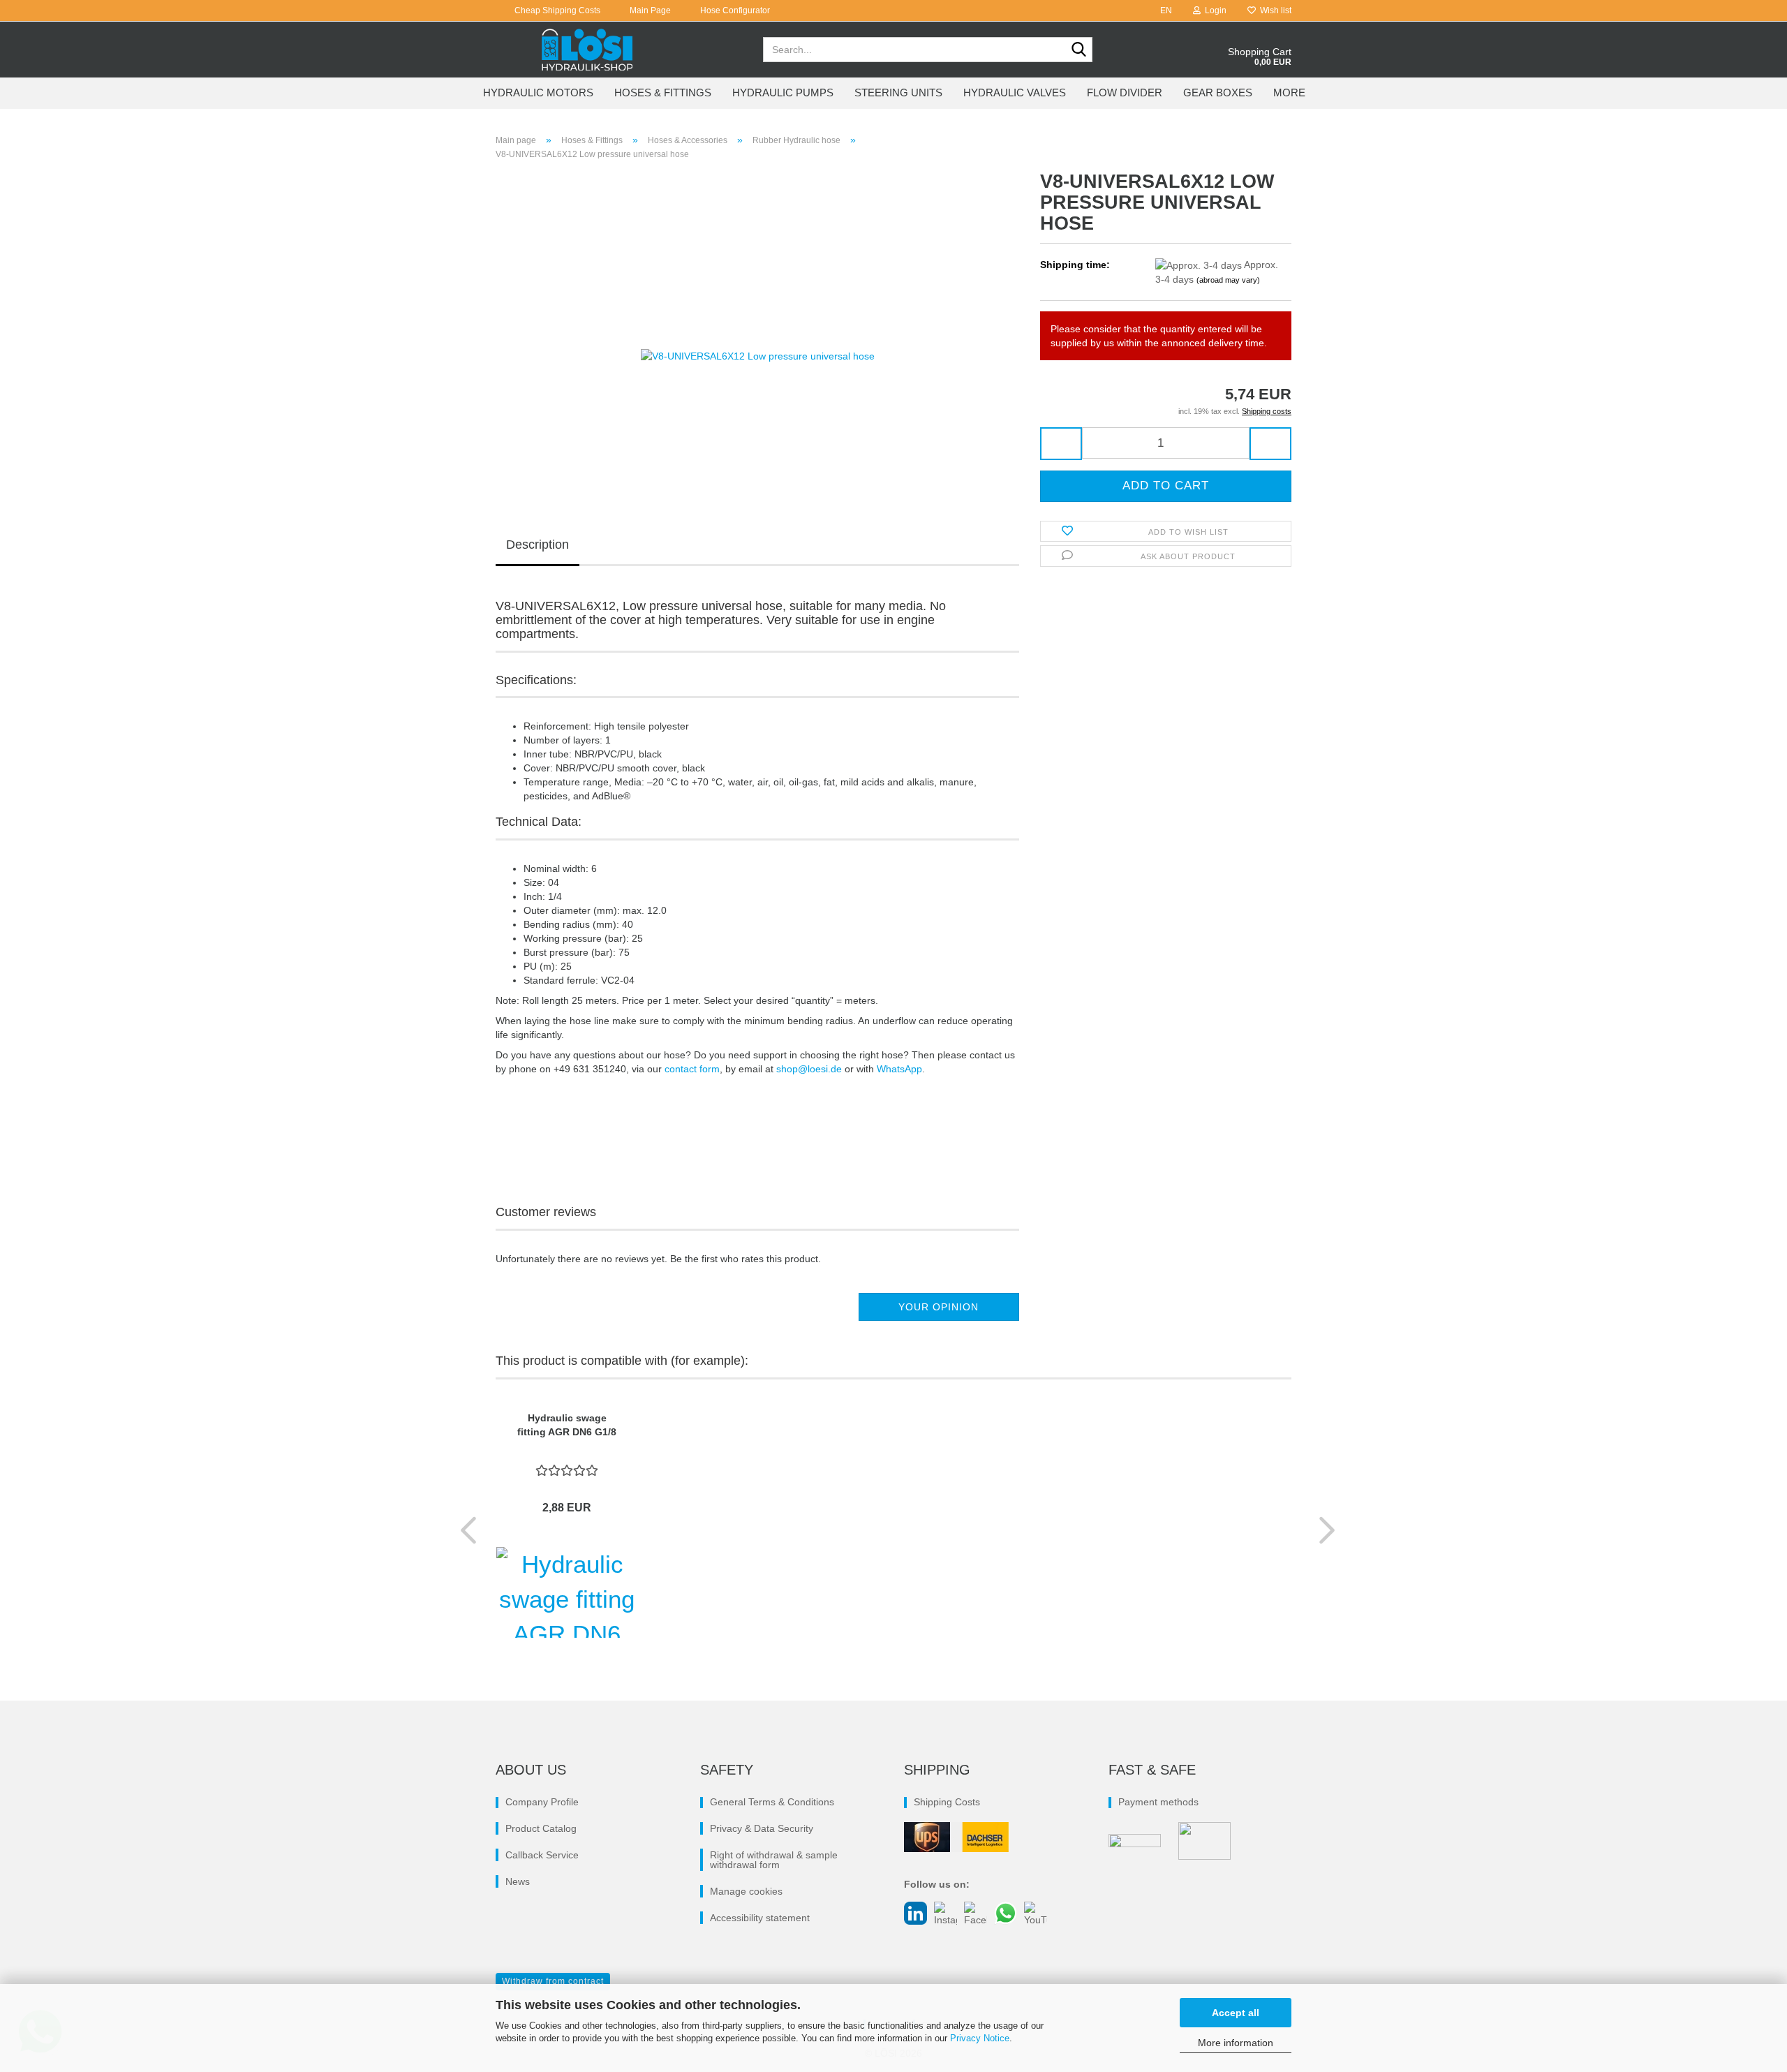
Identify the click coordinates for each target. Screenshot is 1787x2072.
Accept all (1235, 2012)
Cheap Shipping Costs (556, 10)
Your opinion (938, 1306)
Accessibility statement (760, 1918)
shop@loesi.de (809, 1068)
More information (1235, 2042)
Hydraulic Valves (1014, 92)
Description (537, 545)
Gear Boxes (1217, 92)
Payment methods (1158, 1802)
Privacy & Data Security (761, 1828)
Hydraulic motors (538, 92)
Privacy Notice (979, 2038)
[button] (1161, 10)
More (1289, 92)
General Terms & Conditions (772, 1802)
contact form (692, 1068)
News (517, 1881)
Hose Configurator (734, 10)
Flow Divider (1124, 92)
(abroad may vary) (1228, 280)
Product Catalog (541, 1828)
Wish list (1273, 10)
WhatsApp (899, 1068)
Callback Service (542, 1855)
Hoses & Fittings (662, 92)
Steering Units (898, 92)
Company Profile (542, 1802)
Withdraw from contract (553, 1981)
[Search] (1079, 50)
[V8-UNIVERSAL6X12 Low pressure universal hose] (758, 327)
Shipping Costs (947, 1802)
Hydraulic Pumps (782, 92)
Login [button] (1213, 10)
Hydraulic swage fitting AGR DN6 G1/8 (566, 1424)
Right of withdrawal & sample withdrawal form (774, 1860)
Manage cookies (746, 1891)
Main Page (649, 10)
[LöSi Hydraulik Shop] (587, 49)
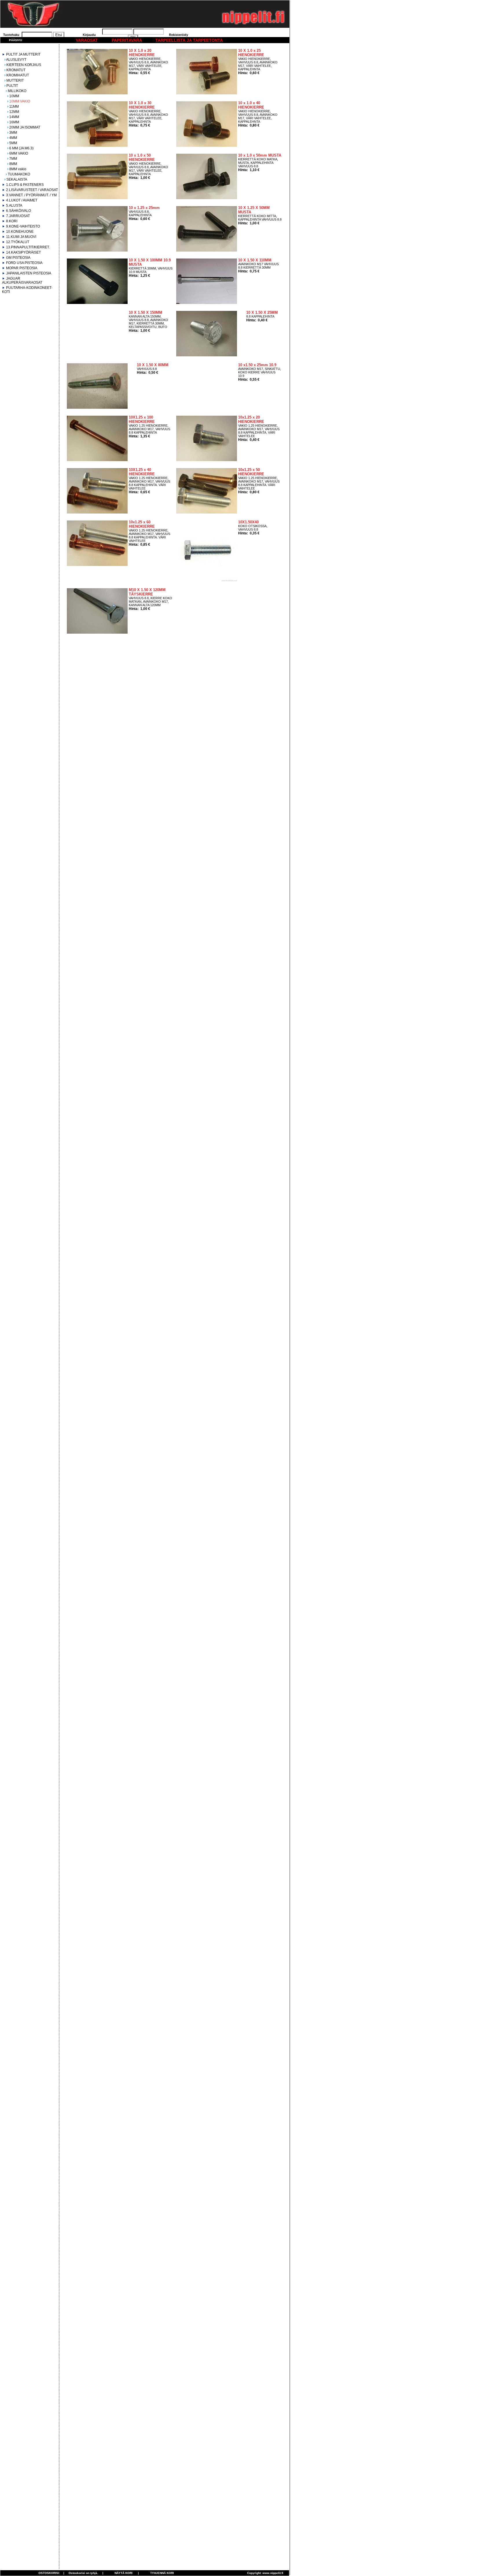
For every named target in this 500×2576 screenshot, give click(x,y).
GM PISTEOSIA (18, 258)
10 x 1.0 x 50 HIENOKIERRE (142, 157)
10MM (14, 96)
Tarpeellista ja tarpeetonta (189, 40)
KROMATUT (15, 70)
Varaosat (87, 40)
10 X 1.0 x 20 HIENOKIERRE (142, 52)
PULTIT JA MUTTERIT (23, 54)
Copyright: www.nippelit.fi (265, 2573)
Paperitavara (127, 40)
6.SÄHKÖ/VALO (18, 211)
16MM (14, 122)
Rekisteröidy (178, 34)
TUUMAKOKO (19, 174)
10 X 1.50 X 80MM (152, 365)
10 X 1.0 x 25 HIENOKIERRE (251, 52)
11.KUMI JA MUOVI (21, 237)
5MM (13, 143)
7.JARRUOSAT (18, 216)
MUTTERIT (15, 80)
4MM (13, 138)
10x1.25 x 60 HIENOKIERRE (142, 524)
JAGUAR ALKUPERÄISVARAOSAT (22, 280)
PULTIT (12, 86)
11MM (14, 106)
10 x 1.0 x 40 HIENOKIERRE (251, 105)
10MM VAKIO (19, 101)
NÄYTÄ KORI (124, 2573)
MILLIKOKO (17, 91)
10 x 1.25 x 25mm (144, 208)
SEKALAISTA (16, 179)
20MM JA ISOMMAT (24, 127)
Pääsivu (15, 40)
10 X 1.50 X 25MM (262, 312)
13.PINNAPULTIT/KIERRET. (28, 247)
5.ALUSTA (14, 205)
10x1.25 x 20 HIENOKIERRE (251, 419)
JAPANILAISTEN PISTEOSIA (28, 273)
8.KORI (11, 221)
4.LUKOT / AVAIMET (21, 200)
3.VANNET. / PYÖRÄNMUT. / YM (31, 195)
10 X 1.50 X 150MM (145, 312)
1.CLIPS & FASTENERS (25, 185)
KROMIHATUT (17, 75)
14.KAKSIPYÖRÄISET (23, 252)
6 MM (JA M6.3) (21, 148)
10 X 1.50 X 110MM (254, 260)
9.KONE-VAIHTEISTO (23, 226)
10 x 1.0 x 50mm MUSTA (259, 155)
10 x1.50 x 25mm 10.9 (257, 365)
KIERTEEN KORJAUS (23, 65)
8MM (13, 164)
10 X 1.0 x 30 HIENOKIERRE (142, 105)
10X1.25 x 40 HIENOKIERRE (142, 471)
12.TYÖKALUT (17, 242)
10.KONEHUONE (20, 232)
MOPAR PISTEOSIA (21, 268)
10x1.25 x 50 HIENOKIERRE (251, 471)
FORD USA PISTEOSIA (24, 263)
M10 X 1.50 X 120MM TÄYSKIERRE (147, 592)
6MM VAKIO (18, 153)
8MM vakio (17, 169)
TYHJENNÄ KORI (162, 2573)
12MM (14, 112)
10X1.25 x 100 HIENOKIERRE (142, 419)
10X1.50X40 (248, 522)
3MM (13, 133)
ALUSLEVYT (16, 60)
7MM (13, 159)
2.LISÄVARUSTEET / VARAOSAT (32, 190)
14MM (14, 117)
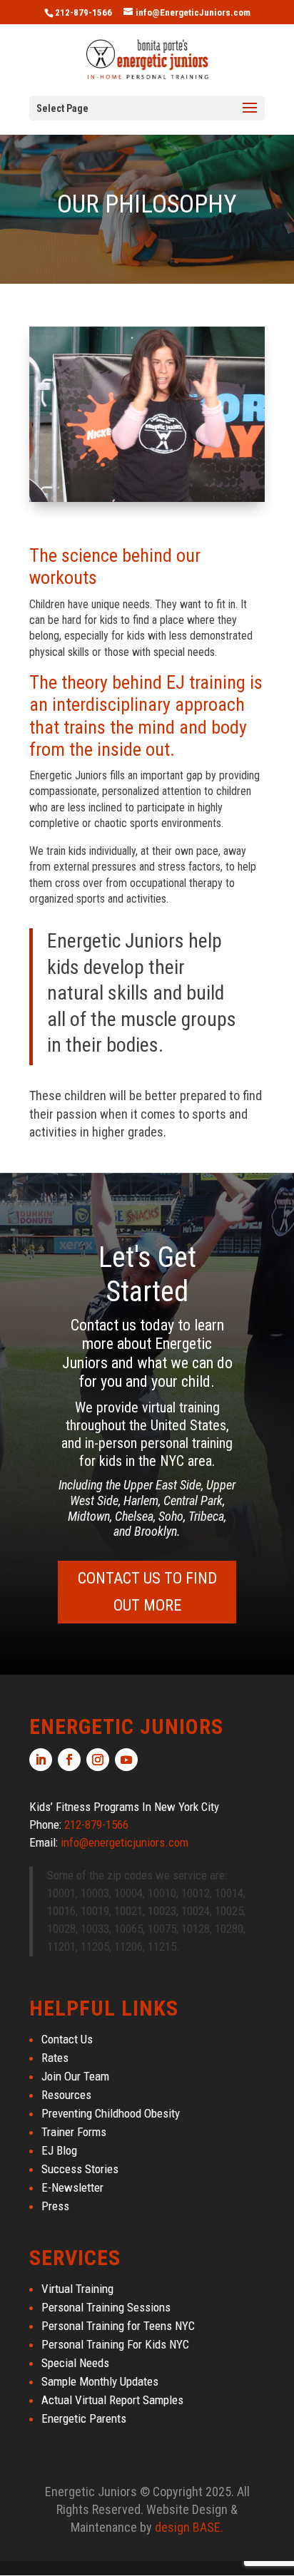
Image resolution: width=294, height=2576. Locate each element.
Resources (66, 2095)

....................

Activity:
Retype, in the same exact form, the lines of the material above from the line holding "Copyright: www.nippelit.fi (265, 2573)" through the line holding "10 x 1.25 x 25mm (144, 208)".

Result for this exercise:
Copyright: www.nippelit.fi (265, 2573)
Paperitavara (127, 40)
6.SÄHKÖ/VALO (18, 211)
16MM (14, 122)
Rekisteröidy (178, 34)
TUUMAKOKO (19, 174)
10 X 1.50 X 80MM (152, 365)
10 X 1.0 x 25 HIENOKIERRE (251, 52)
11.KUMI JA MUOVI (21, 237)
5MM (13, 143)
7.JARRUOSAT (18, 216)
MUTTERIT (15, 80)
4MM (13, 138)
10x1.25 x 60 HIENOKIERRE (142, 524)
JAGUAR ALKUPERÄISVARAOSAT (22, 280)
PULTIT (12, 86)
11MM (14, 106)
10 x 1.0 x 40 HIENOKIERRE (251, 105)
10MM VAKIO (19, 101)
NÄYTÄ KORI (124, 2573)
MILLIKOKO (17, 91)
10 x 1.25 x 25mm (144, 208)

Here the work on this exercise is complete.